I felt a strange flutter in the pit of my stomach.
The hills turned the brightest green and white and pink you can possibly imagine when spring arrived that year. I couldn’t wait to get up in the mornings to look out the window. There was something new and fresh and magic coming into my heart along with the spring. The future looked brighter and more beautiful than ever it had before. For the first time in my life I could dream of myself doing something more than getting married and having babies. Maybe those things would be important someday, I told myself, but for now my own self mattered more to me than anything else, and it felt right. Then it occurred to me that sometimes I went whole days without thinking about Jesse. My wounds were healing.
All the windows were open and the fresh smells of spring were wafting through the house one morning in early April as I dressed for school.
“Local merchants have donated almost three hundred dollars in cash for the winner of the Fourth Annual Black Gap High School Talent Show,” the radio announcer was saying. “It’s the biggest jackpot ever for this event.”
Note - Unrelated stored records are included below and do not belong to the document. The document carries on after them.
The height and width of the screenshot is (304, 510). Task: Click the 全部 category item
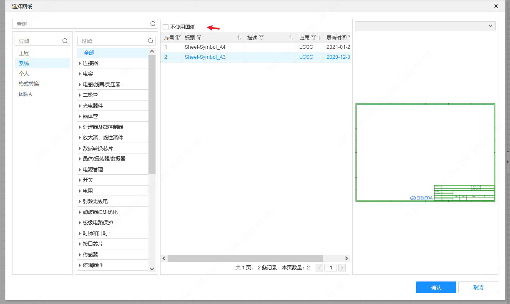coord(89,53)
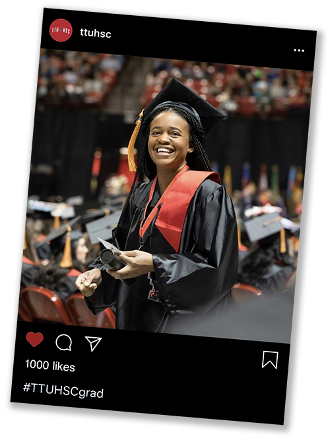Share the post via paper plane icon
Image resolution: width=330 pixels, height=442 pixels.
(x=93, y=343)
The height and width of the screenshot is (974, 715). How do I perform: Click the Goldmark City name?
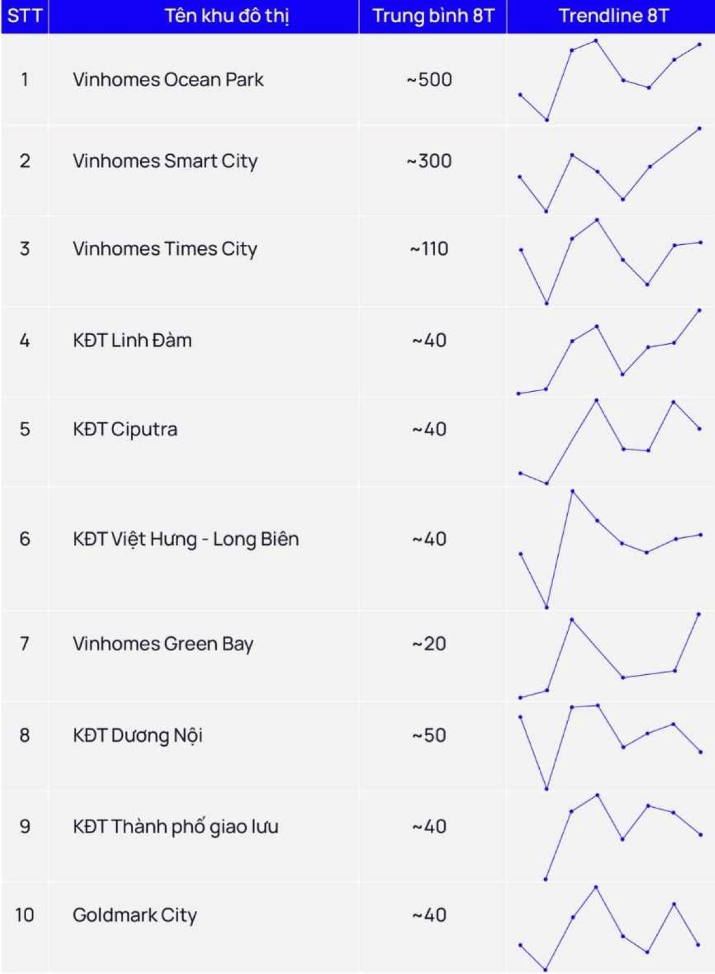(135, 914)
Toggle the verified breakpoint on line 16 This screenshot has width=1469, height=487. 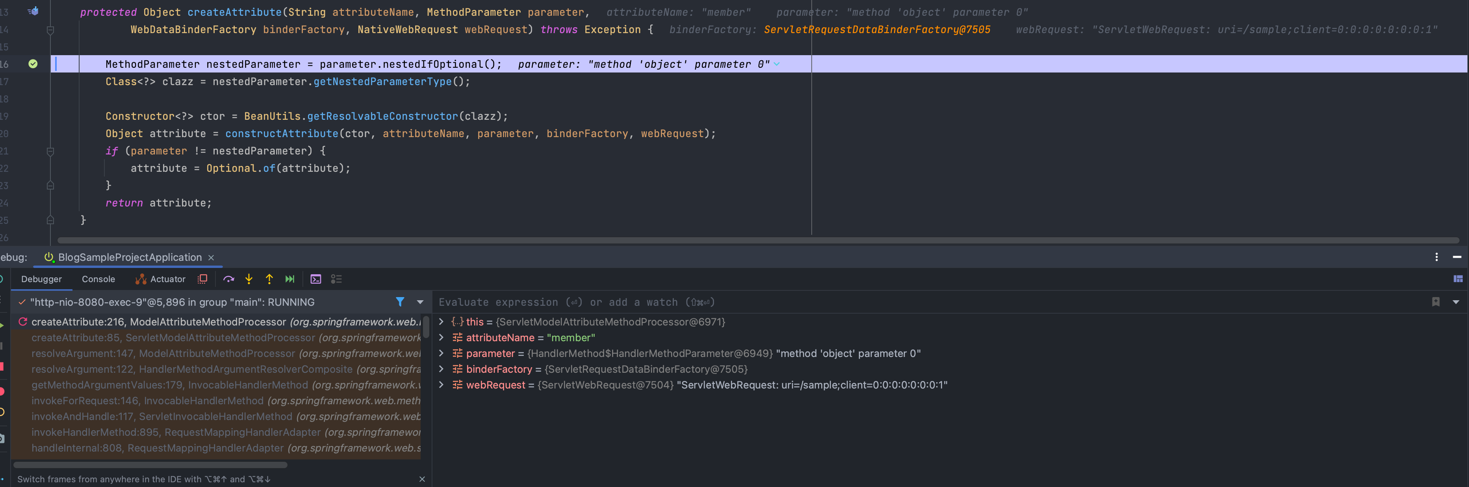pos(33,64)
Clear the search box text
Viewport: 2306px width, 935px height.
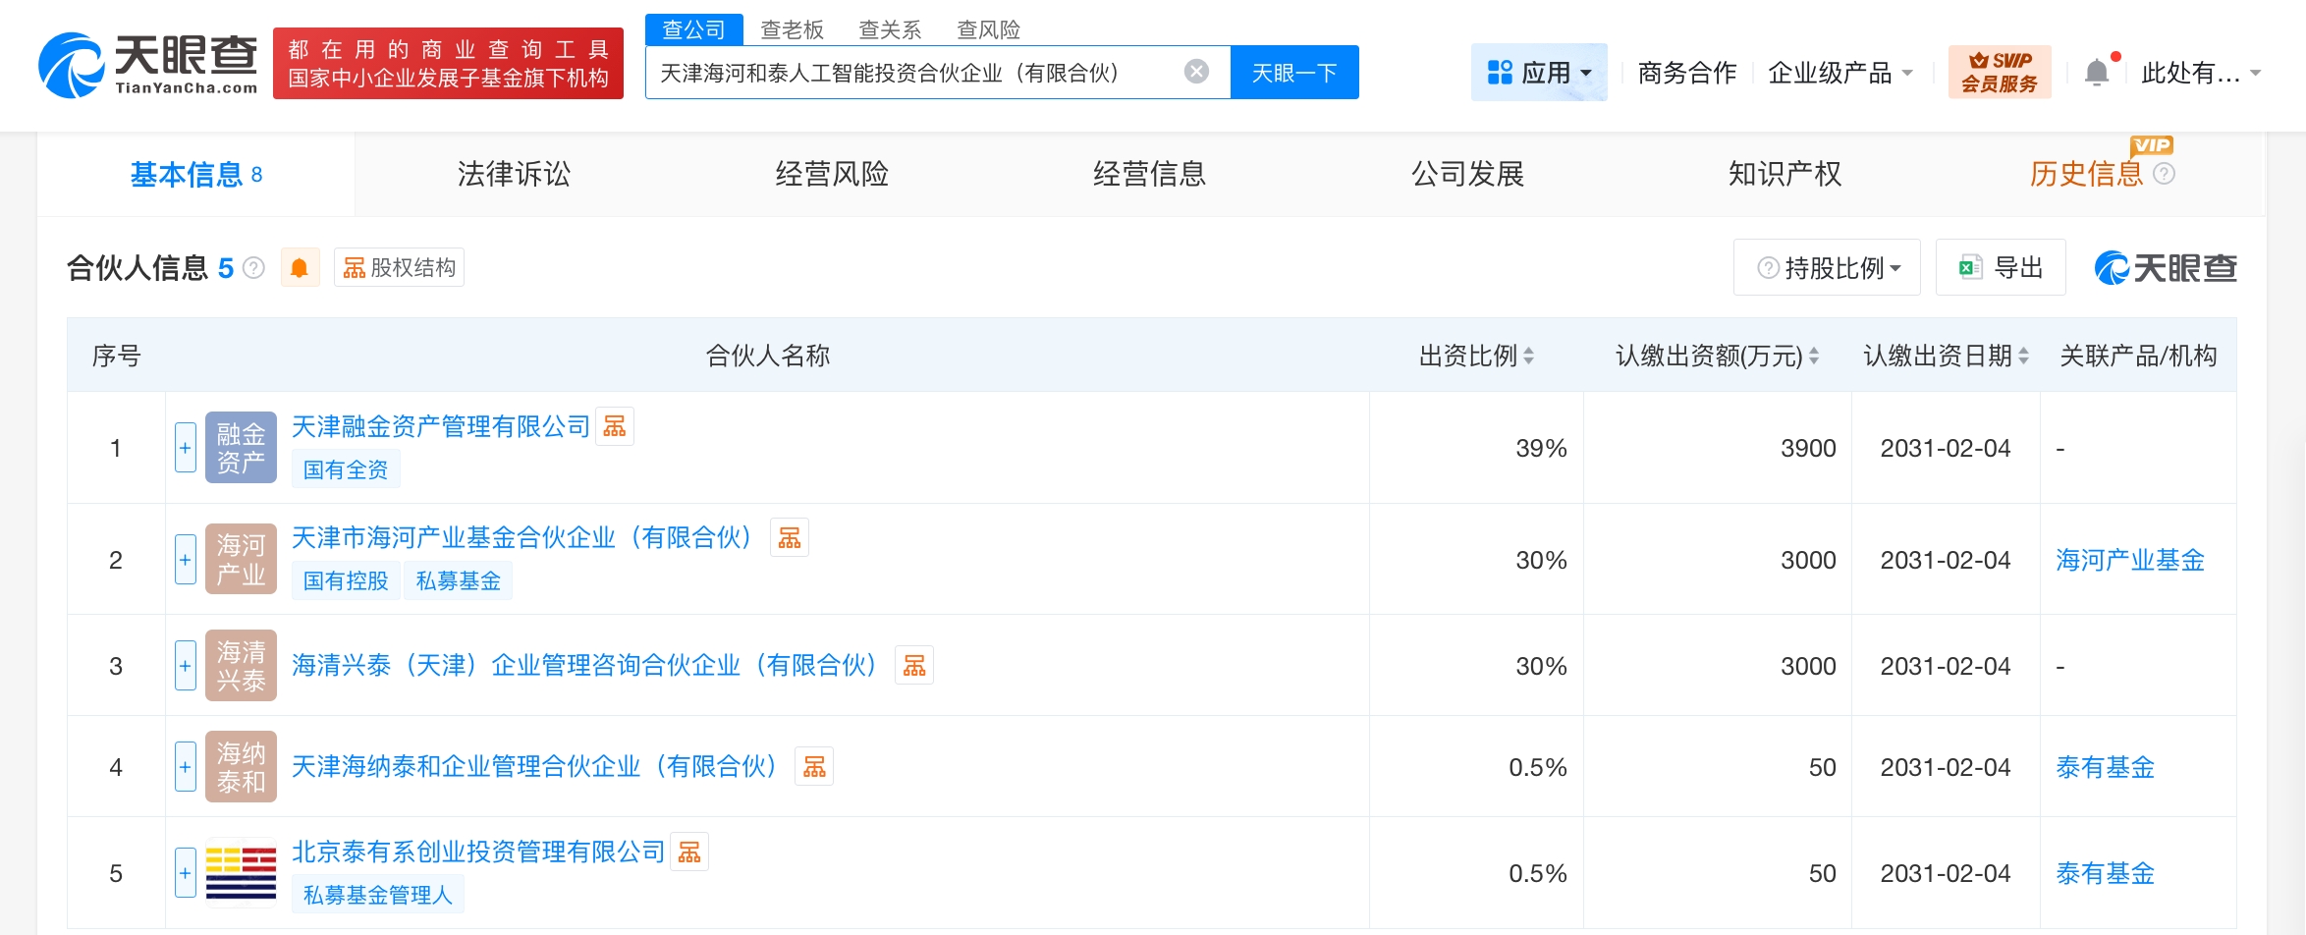pos(1196,72)
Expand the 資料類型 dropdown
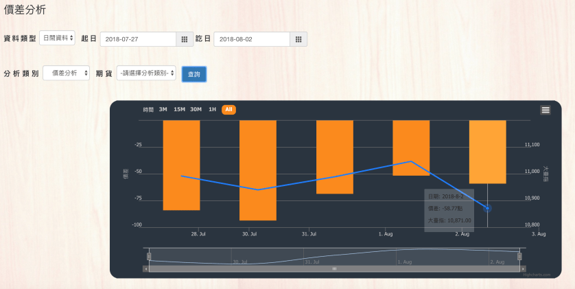The image size is (575, 289). click(x=58, y=38)
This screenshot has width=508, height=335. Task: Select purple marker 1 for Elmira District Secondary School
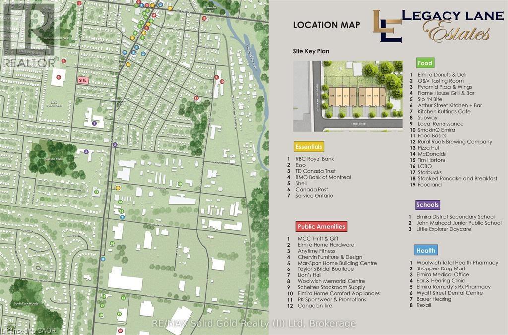click(94, 123)
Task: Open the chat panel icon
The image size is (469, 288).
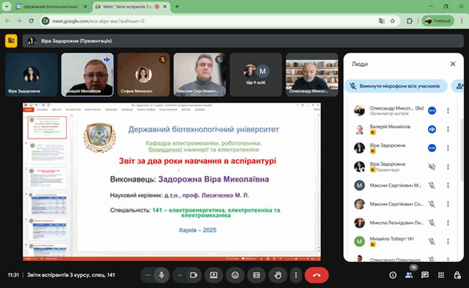Action: pos(425,275)
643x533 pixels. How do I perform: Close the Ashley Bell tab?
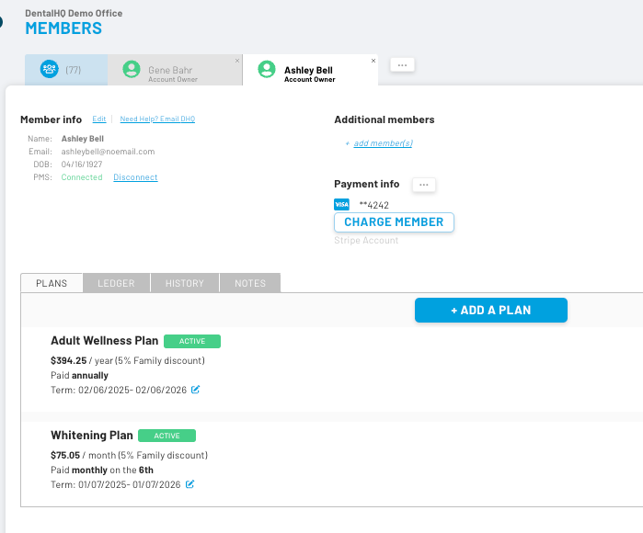tap(373, 61)
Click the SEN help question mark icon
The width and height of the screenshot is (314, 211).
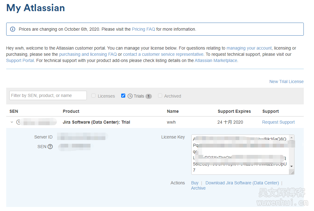point(50,147)
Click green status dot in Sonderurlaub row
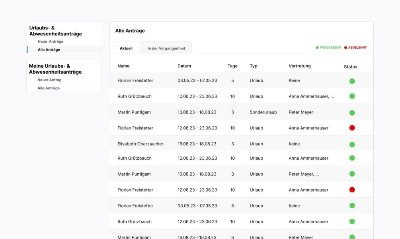Image resolution: width=400 pixels, height=239 pixels. 352,113
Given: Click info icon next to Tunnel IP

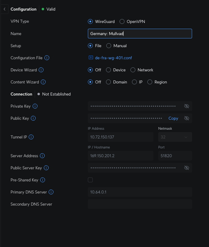Looking at the screenshot, I should tap(31, 137).
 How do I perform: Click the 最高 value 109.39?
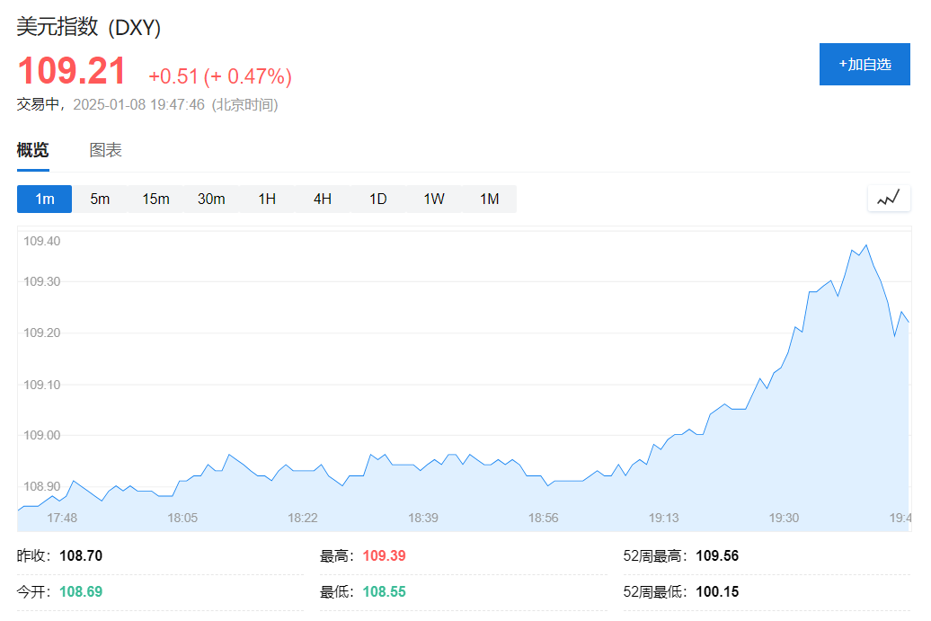(x=384, y=556)
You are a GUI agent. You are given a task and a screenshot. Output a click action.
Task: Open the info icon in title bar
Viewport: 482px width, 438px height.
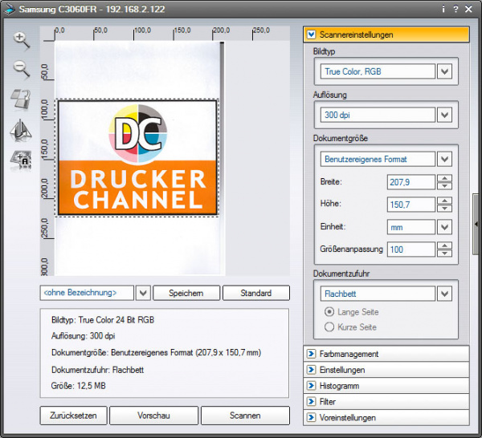tap(443, 9)
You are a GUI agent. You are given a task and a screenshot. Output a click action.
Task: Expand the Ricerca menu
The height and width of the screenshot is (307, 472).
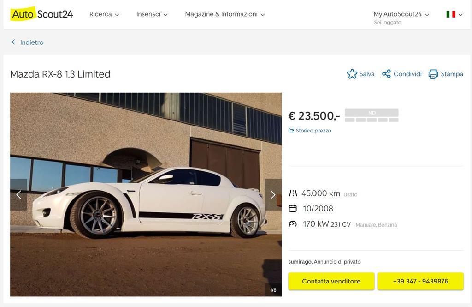(104, 14)
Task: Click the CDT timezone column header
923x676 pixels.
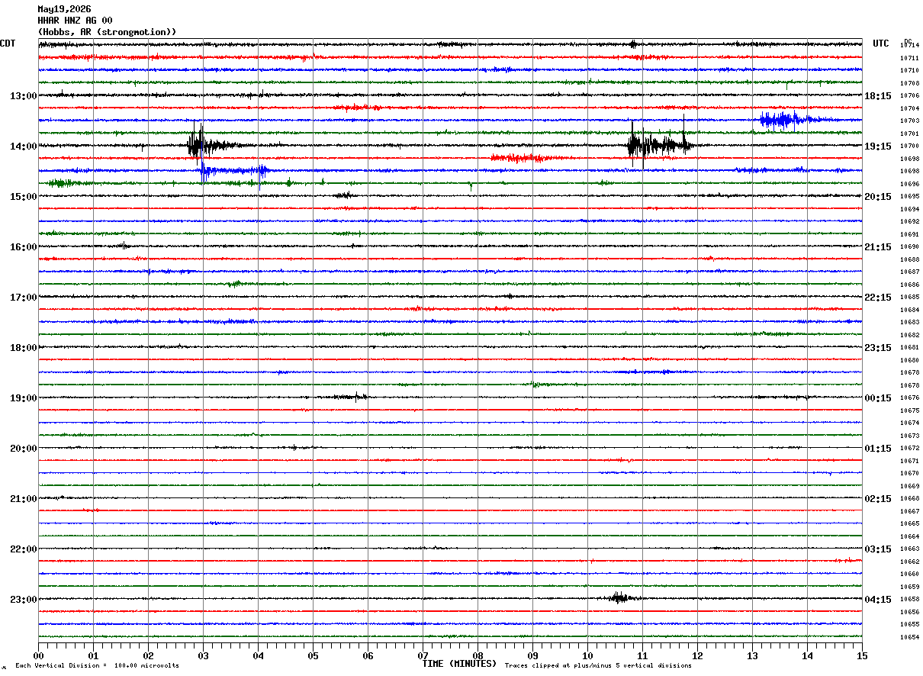Action: tap(8, 43)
Three hundred dollars? Yes, three hundred dollars! That much money could go a long way toward solving my problems. And the talent show was still two weeks away. I trembled and sat down on the edge of my bed, and for the first time I allowed myself to remember completely last year’s disgrace. It was so painful I had forced it out of my mind, vowing never again to subject myself to such humiliation.
But now, was God teasing me? I thought. Was he saying, “Get back up on that horse”? Did I dare try again? Suppose I failed again? Would I ever live it down?
 
It was the biggest weekend of our senior year with the talent show on Friday night and the prom on Saturday night, and it was my week to drive the Henry J.
The prize money had grown to $375.00, and of course I had to go after that much money, so once again I entered the contest. The big night found me backstage with Bobby Lynn. I was wearing the blue dress from last year and my hair was done up in a French twist with little curls dangling around my face and neck. Everybody told me I looked pretty, which gave me confidence.
Cecil, Mama, Phyllis, Roy, and Rosemary were sitting out there on the front row. The boys hadn’t wanted to come. Behind them were a bunch of hillbillies from up Loggy Bottom whistling and hooting at everybody who came onstage. One of their own, a lanky ninth grader, was a contestant picking the banjo. Maybe they figured if they made fun of everybody else, their boy would look better.
And there were babies all over the place that night, every single one of them crying or squealing. You never heard such a noisy audience. And coughing! You would think the lot of them had the whooping cough. Besides all that, I knew they remembered me from last year, and were all wondering if I would freeze up again. Yes, I was pacing and nervous, but so far not petrified. I simply could not stay out of the rest room. I had to go again and again. That’s where I was ten minutes before my act, in a private stall, when I heard two other girls talking as they entered the rest room.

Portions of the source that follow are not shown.